以上はすべて横断面での観察に基づく記述である。この際、小径の道管要素と道管状仮道管を横断面ではその形態のみでは通常区別できないことに留意する必要がある。なお、実際上は多くの樹種において管孔として観察されるものの大部分は道管要素である。また、ある横断面で孤立している道管であっても立体的に観察あるいは考察すると別の道管と放射方向や接線方向あるいは斜めに接合していてその接合点では複合管孔となっている場合があること、逆にある横断面で複合しているかのようにみえてもその接触が側壁のごく一部にとどまる場合があることに留意する必要がある。
現行用語集およびIAWA用語集では、管孔の孤立あるいは複合について、孤立管孔solitary pore等の用語を採用し、孤立道管などという表現をとっていない。しかし、近年の用法では、道管分布、道管配列、孤立道管、鎖状道管、道管の複合など、poreをvesselで置き換える用法が増えていて、IAWA hardwood listおよび広葉樹材の識別では、道管もしくは管孔の木口面での分布・配列について、管孔性porosity、道管の配列vessel arrangement、道管の複合vessel groupingなどという用語を採用している。

以上を勘案して、新用語集案では、以下の方針に基づいて用語の記載をおこなった。
・管孔性や道管の配列などを総合的に説明する新規項目「道管の分布と配列」を作成する。その注において孤立管孔->孤立道管等の変更について述べる。なお、「道管の分布と配列」は、道管の配列とするとその中で説明している管孔性を除く狭義の「道管の配列」 (この概念はIAWA hardwood listおよび広葉樹材の識別で採用されている) と混乱するため、「道管の分布と配列」という見出し語とした。
・孤立道管および複合道管については、現行用語集の孤立管孔および複合管孔と (ほぼ) 同義であるとの判断のもと、近年の用語使用例に基づき、孤立道管と複合道管を主たる用語とし、孤立管孔と複合管孔を同義語とする。
・孤立管孔と複合管孔は現行用語集、文部省学術用語集植物学編に記載された用語であること、近年刊行された教科書等での採用もあることから、見出し語として採用し、孤立道管や複合道管を参照する。
・現行用語集およびIAWA用語集では、放射複合管孔radial pore multipleは見出し語ではなく、集団管孔pore clusterは複合管孔pore multipleを参照となっていて、これら2語は複合管孔の中で記述されている。
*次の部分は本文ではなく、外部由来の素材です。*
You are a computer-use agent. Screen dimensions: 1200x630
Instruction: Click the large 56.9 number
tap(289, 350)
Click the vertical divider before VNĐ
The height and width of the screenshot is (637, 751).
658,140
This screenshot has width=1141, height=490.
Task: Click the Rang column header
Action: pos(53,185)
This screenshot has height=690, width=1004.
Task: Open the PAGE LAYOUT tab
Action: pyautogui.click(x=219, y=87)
一方、IAWA hardwood listおよび広葉樹の識別では、放射複合道管vessels in radial multiplesおよび集団道管vessel clusterの記述があるのに対して、「複合道管」全体に相当する定義がない。新用語集案では、現行用語集に準じて複合道管を大見出しとし、その小見出しに放射複合道管と集団道管を位置付けることにした。よって、複合管孔と放射複合管孔と集団管孔は見出し語とした上で複合道管を参照、放射複合道管と集団道管は見出し語とした上で複合道管の小見出しとした。これらの用語はIAWA hardwood listと広葉樹の識別で重要な用語となっている。
・現行用語集およびIAWA用語集では、鎖状管孔pore chainが定義されているが、この用語は現行用語集およびIAWA用語集の定義のとおり孤立管孔が鎖状になって分布している管孔の集まりを指すこともあるが、放射複合管孔をふくんだ道管の鎖状配列を指すこともあるため、現行用語集で採用されていることから見出し語としてはのこすが新規項目「道管の分布と配列」を参照しその注で言及することとした。
・管孔の扱いと道管の分布と配列に関連し、半環孔材の記述を見直し。
・管孔の扱いと道管の分布と配列に関連し、我が国で歴史的に用いられる用語である放射孔材と紋様孔材を見出し語とし、散孔材を参照して散孔材の定義の中で記述。